First of all, sorry, the title is a mouthful.
Tell me, what can sshpass do. When we directly use ssh to connect to the remote host in the terminal command line, by default, a password will be prompted. As you can see, this step is actually done interactively under the terminal - the terminal prompts the user to manually enter the password.
Automated ssh remote connections in scripts are not possible due to the need for human involvement.
There are three ways I know of for ssh connection in automated scripts:
1. Establish mutual trust between two machines by means of ssh-key
2. With the help of the sshpass tool, provide the password as a parameter
3. With expect,
This article only describes the 2nd way to provide the password in the script .
sshpass is a tool that can do one thing: after the password of the remote host is provided as a parameter to sshpass, the ssh connection is performed without the need for interactive manual input of the password.
The usage is very simple:
$ sshpass -p password ssh username@host
However, in actual use, it is found that when connecting to a certain host for the first time, there is no response to the above sshpass command. Remove the sshpass part and use ssh alone to connect to the host, and found the pattern.
$ ssh [email protected]
The authenticity of host '10.xxx (10.xxx)' can't be established.
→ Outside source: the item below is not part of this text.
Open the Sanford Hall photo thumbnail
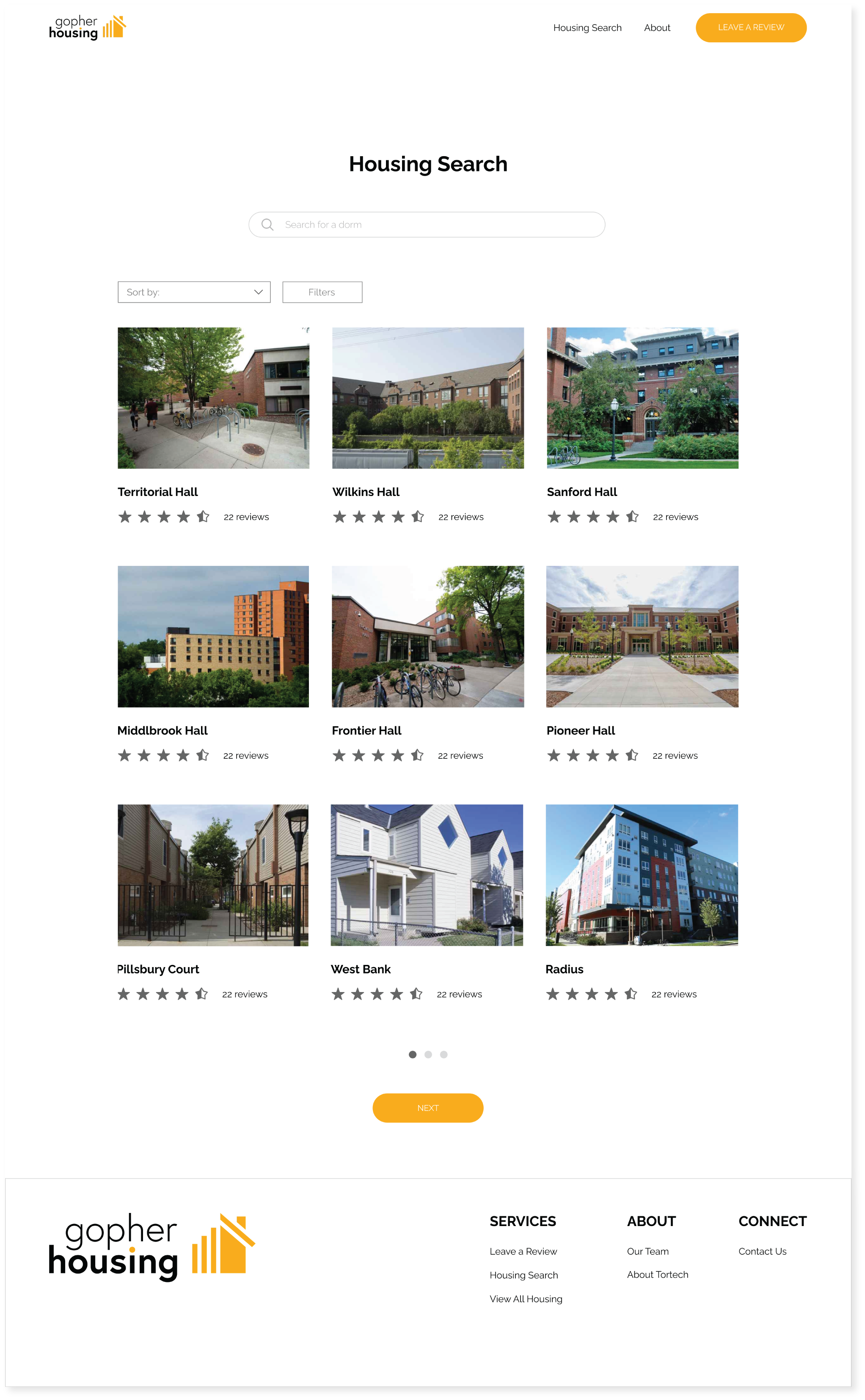Viewport: 865px width, 1400px height. [x=642, y=398]
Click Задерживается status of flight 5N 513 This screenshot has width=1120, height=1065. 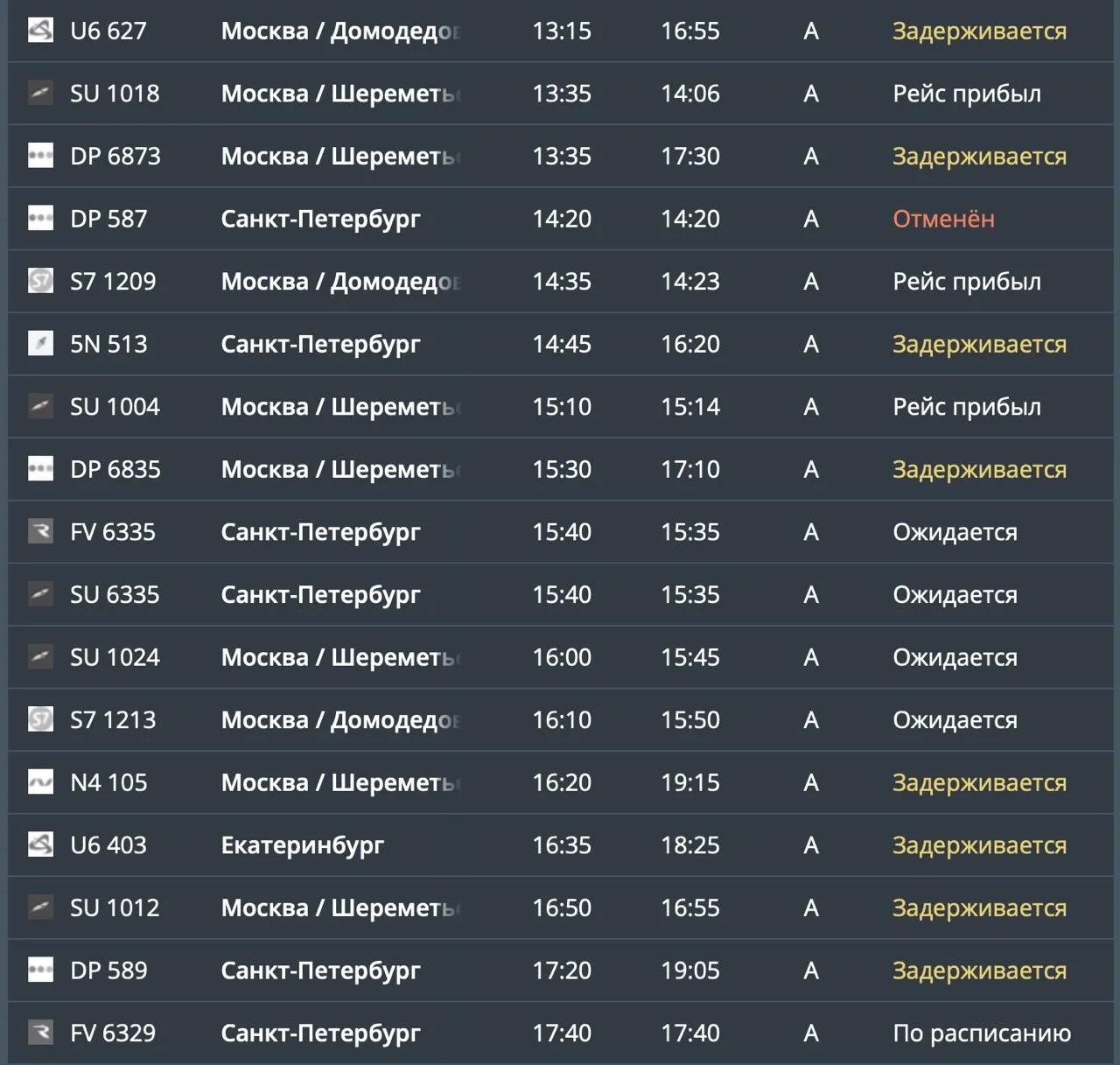click(979, 344)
RSA key fingerprint is a4:eb:8c:7d:2a:ef:d6:1c:a3:0c :e8:e5:00:d2:eb:60.
Are you sure you want to continue connecting (yes/no)?
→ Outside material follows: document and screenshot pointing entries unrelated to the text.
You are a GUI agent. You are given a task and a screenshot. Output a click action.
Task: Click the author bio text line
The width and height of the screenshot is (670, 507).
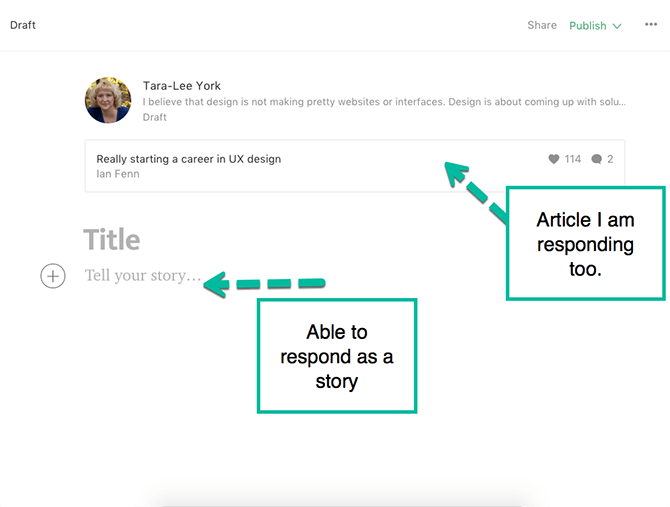coord(385,102)
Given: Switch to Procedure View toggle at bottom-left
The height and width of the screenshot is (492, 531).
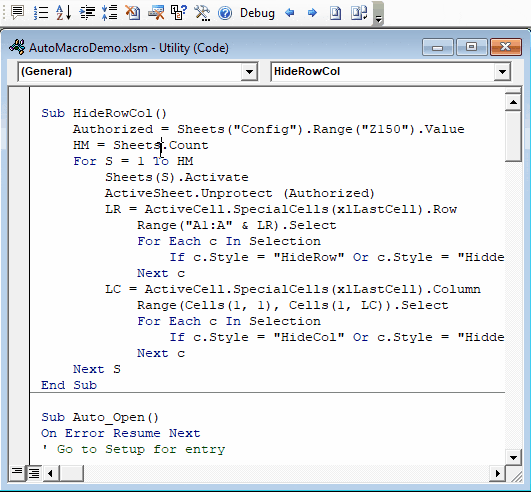Looking at the screenshot, I should 17,472.
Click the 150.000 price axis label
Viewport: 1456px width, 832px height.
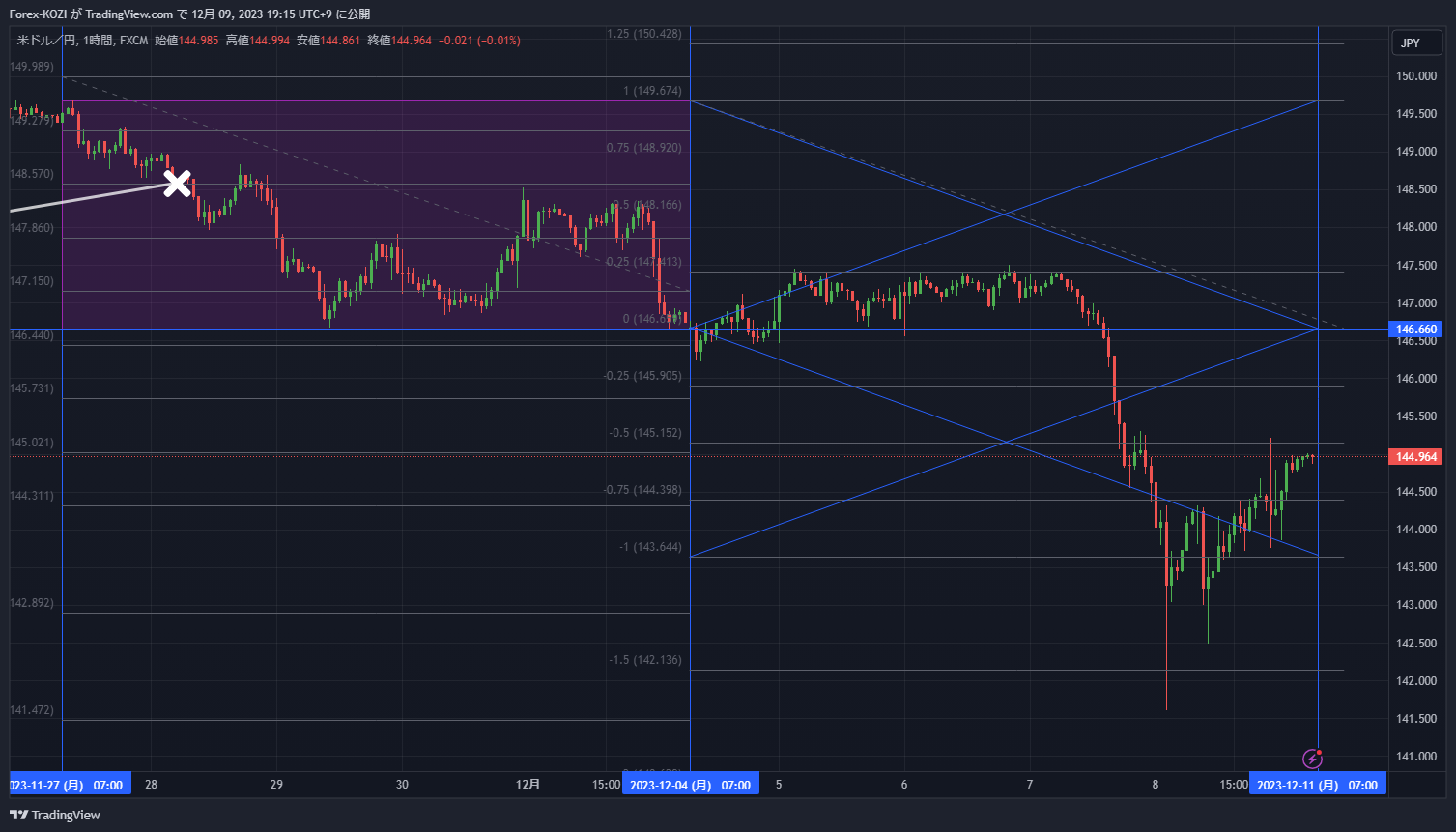point(1414,76)
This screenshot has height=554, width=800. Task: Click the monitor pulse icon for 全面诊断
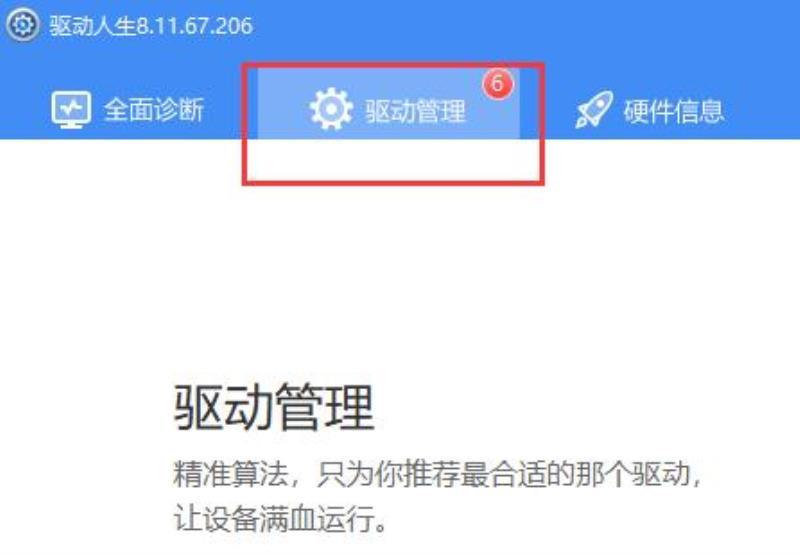[71, 109]
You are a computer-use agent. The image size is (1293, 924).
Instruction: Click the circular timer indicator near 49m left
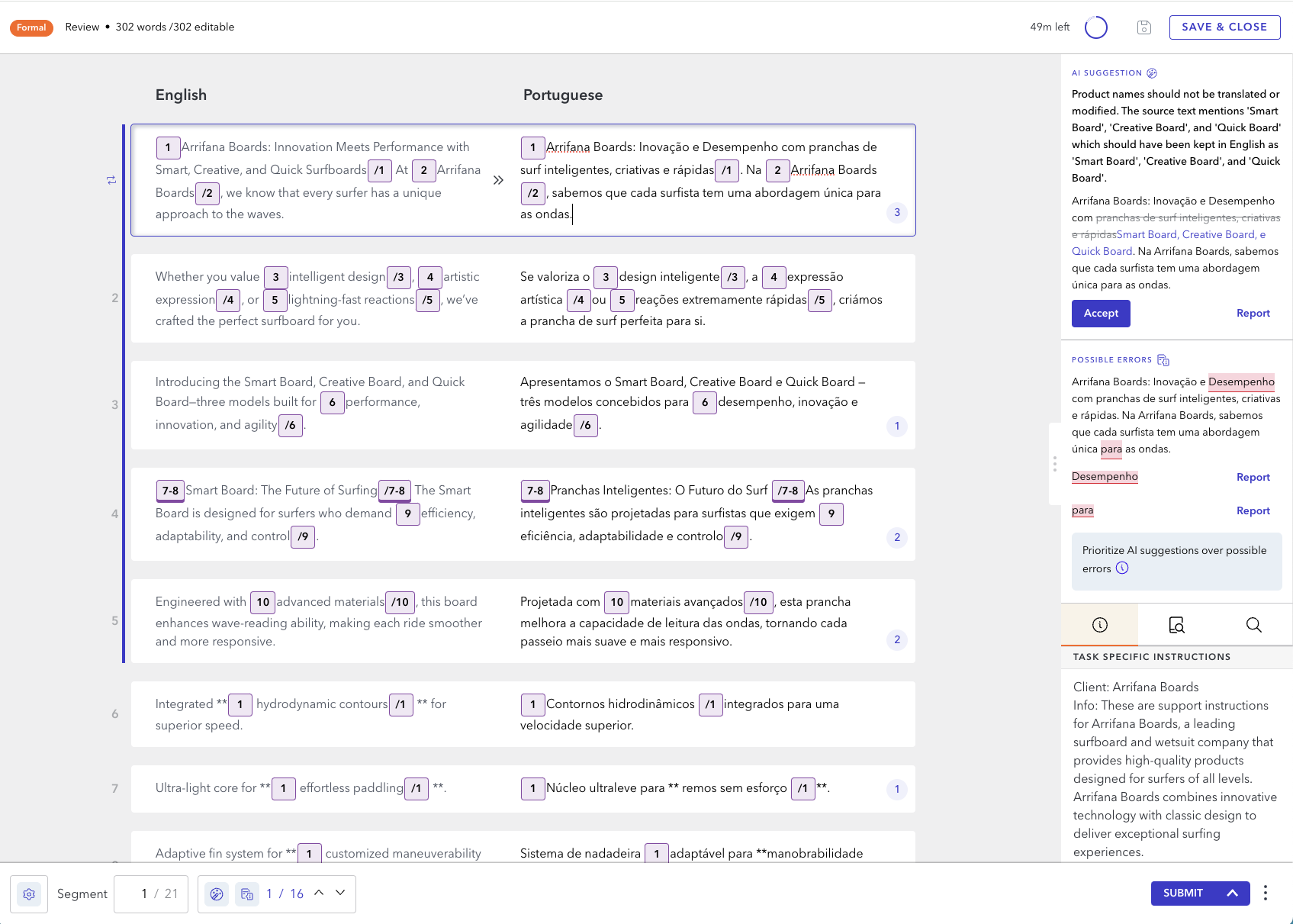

That is: ssh is used in combination with sshpass. When connecting to a host for the first time, the above line prompt is swallowed up.
If you are sure that the host you are connecting to for the first time is secure, you can add options to ssh under the sshpass command: -o StrictHostKeychecking=no The
complete command is as follows:
$ sshpass -p password ssh -o StrictHostKeychecking=no username@host
In addition, since scp uses the ssh method Copy files between remote hosts, so sshpass can also work with scp.
An example of scp + sshpass is as follows:
$ sshpass -p password scp -o StrictHostKeychecking=no -r username@host:~/test ~
--------------
Funny thing: When installing sshpass
via brew install under Mac OS X, I encountered the following:
$ brew install sshpass
Error: No available formula for sshpass
We won't add sshpass because it makes it too easy for novice SSH users to
ruin SSH's security.
It seems that sshpass is not safe. Therefore, it is recommended to use it only on the intranet in the actual production environment.